Folds admits he never took a business-savvy approach to running Studio A, because the reality of "It City" Nashville is so far removed from the city's red-headed-stepchild standing circa 2002 when he started renting.
"The grand ol' studio was just sitting there wide-open with the breeze blowing through," he says. "I took it over never knowing if I'd have it for more than three months. The only reason that it's still there is because no one offered any money for the near 15 years I've been there. No one ever wanted to buy it, because who cares. Now all of the sudden Nashville's hot stuff compared to the rest of the country, and a lot of people — these developers — they need to dump a lot of money quickly into something. ... That's one of the reasons why I think the community needs to really get savvy."
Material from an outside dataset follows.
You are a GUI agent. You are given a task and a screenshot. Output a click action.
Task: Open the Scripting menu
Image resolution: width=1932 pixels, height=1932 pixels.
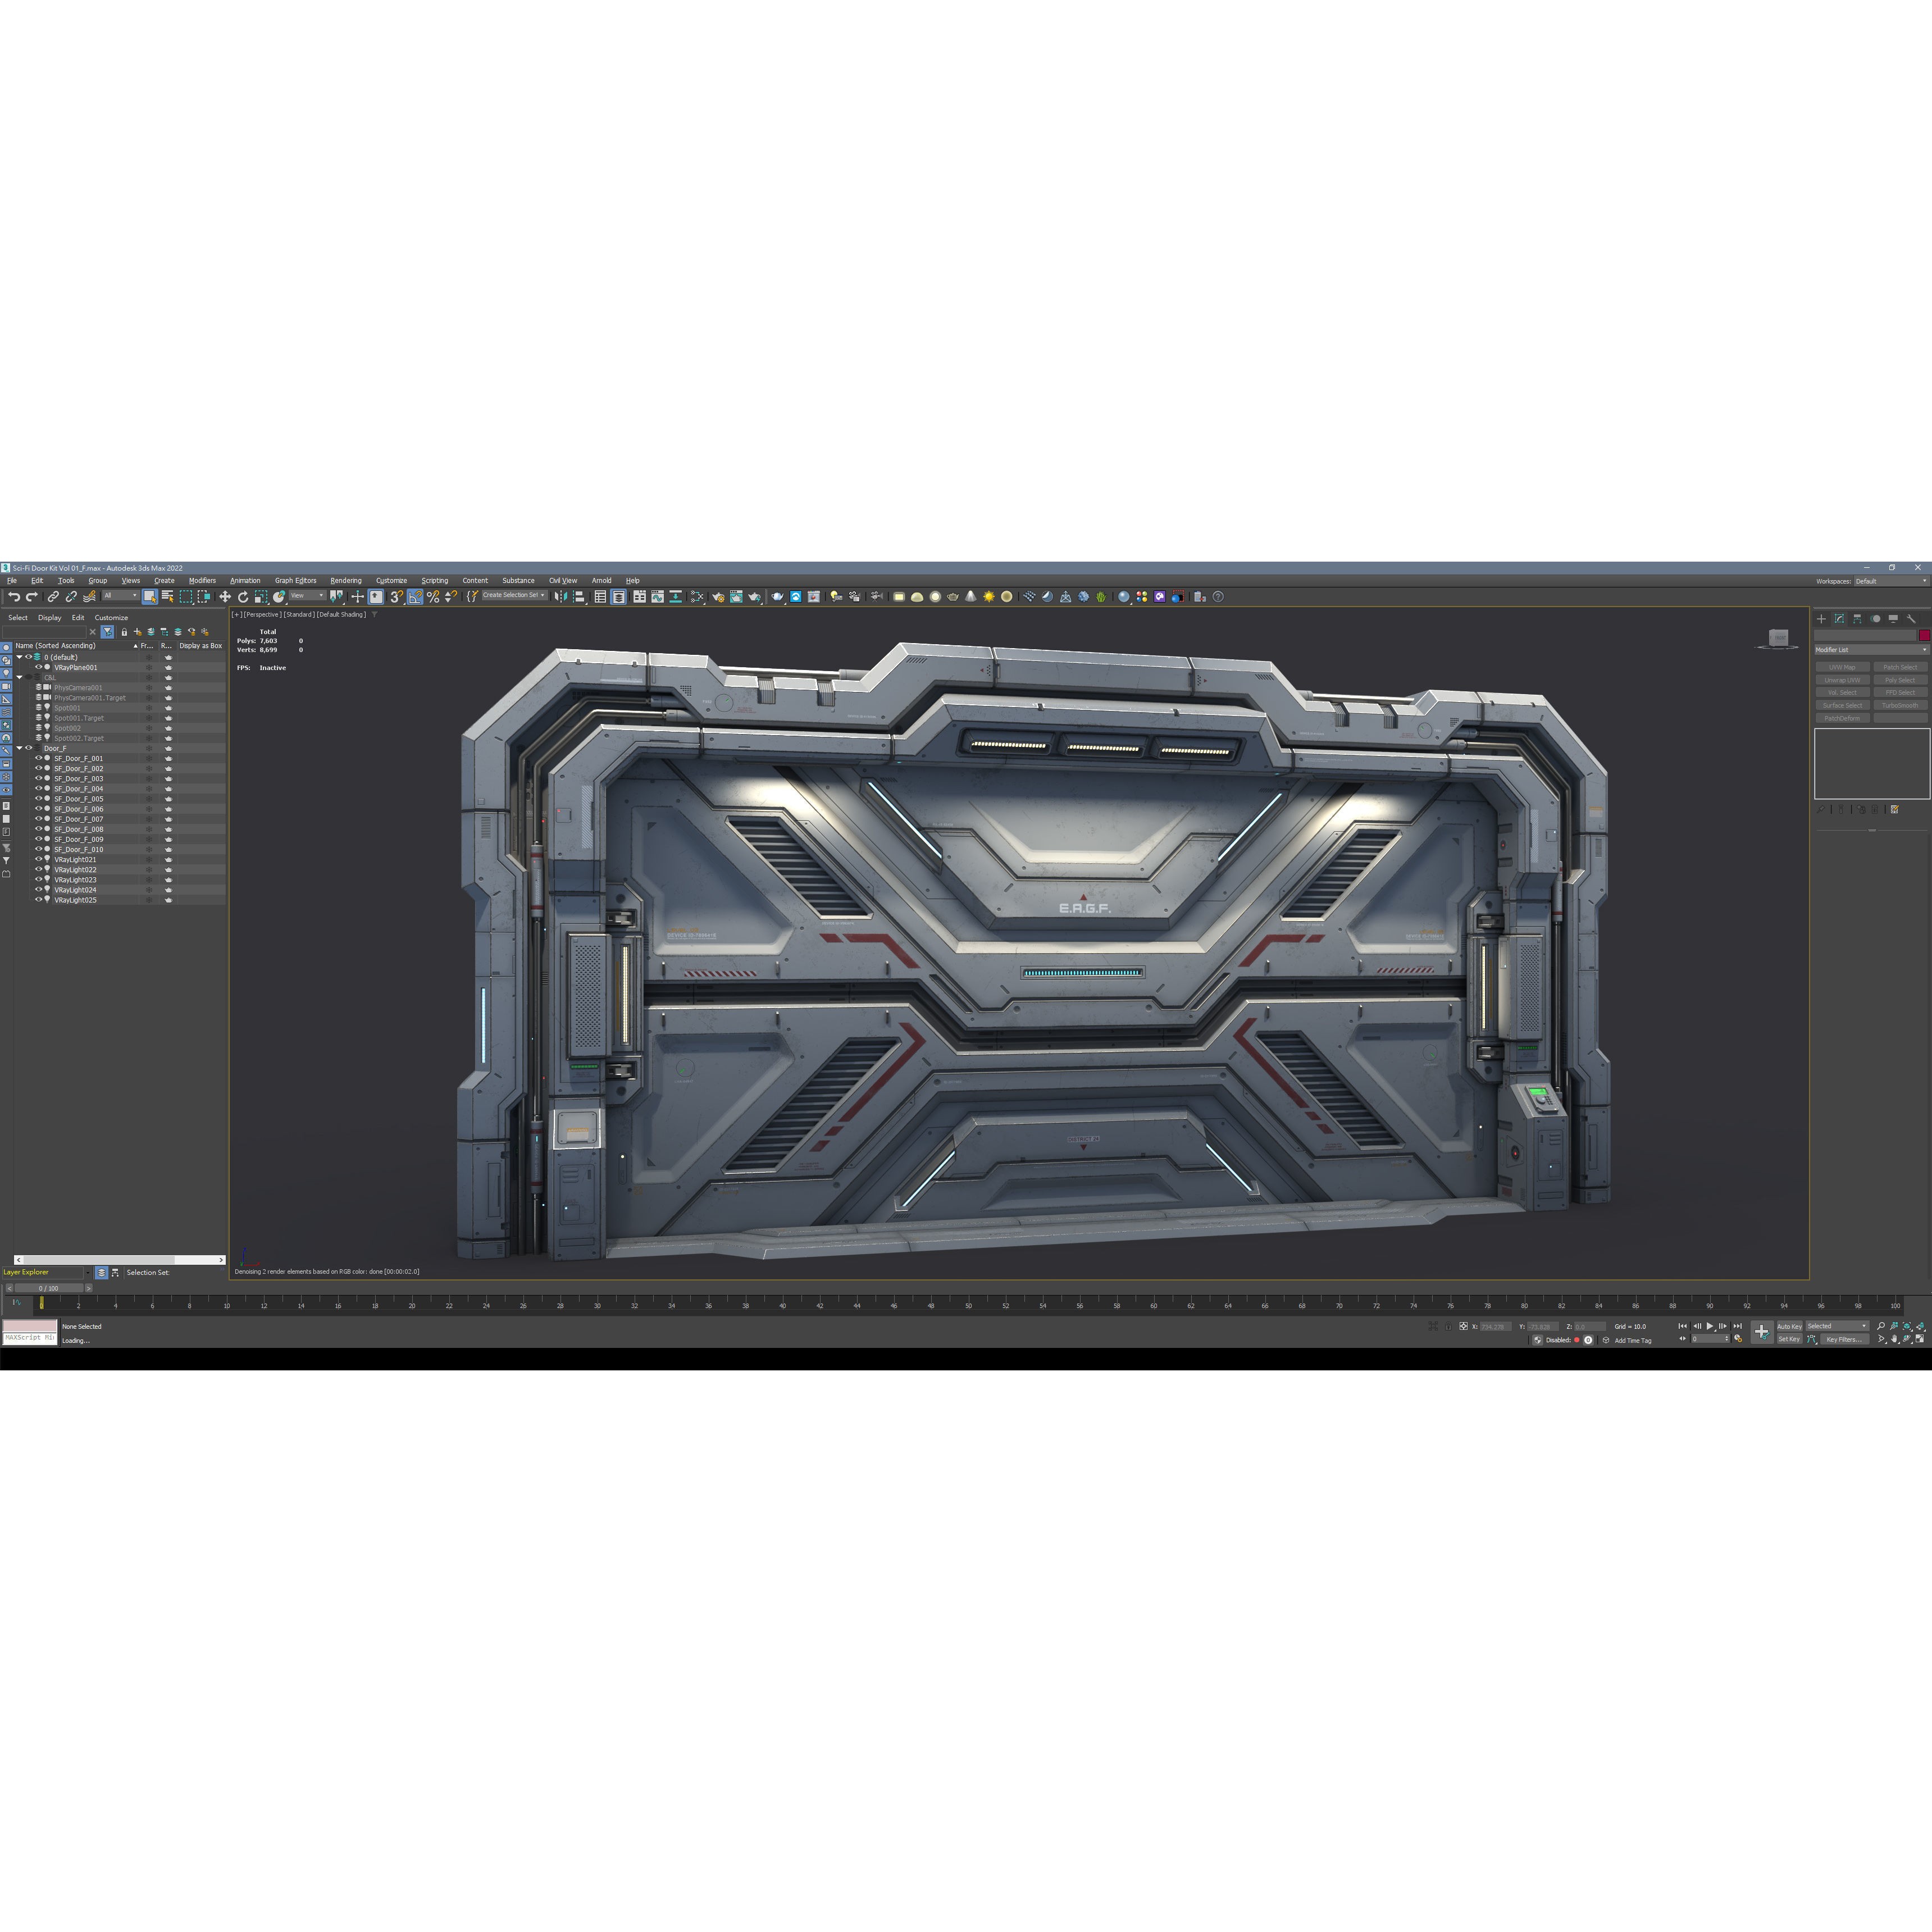pos(435,581)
In response to questions about why he hadn't purchased the building himself, Folds wrote Wednesday on Facebook, "The owners' asking price has been $4.4 million for the whole property (it's valued by local govt at $2.4 million) not to be divided. The studio comprises nearly half the building which comprises about one fifth of the footprint of the property. I'm a touring recording artist and not a developer or real estate mogul. Four-million-plus clams is well out of my range."
In his letter, Harold Bradley is adamant that a historic overlay is not the best way to protect Music Row's history, or its future.
"An overlay for the entire area would be a downzoning of the worst order, diminishing value almost immediately, and potentially stymieing future creative endeavors," Bradley writes. "Such restrictions would likely prevent two brothers from slapping a Quonset hut on an old house and trying something new.
"Music City isn't about making a perfect room, or hanging just the right baffling. Turns out, the architecture of Nashville's evolving sound is a synergy of creative energy. That's still here, and it has nothing to do with this building."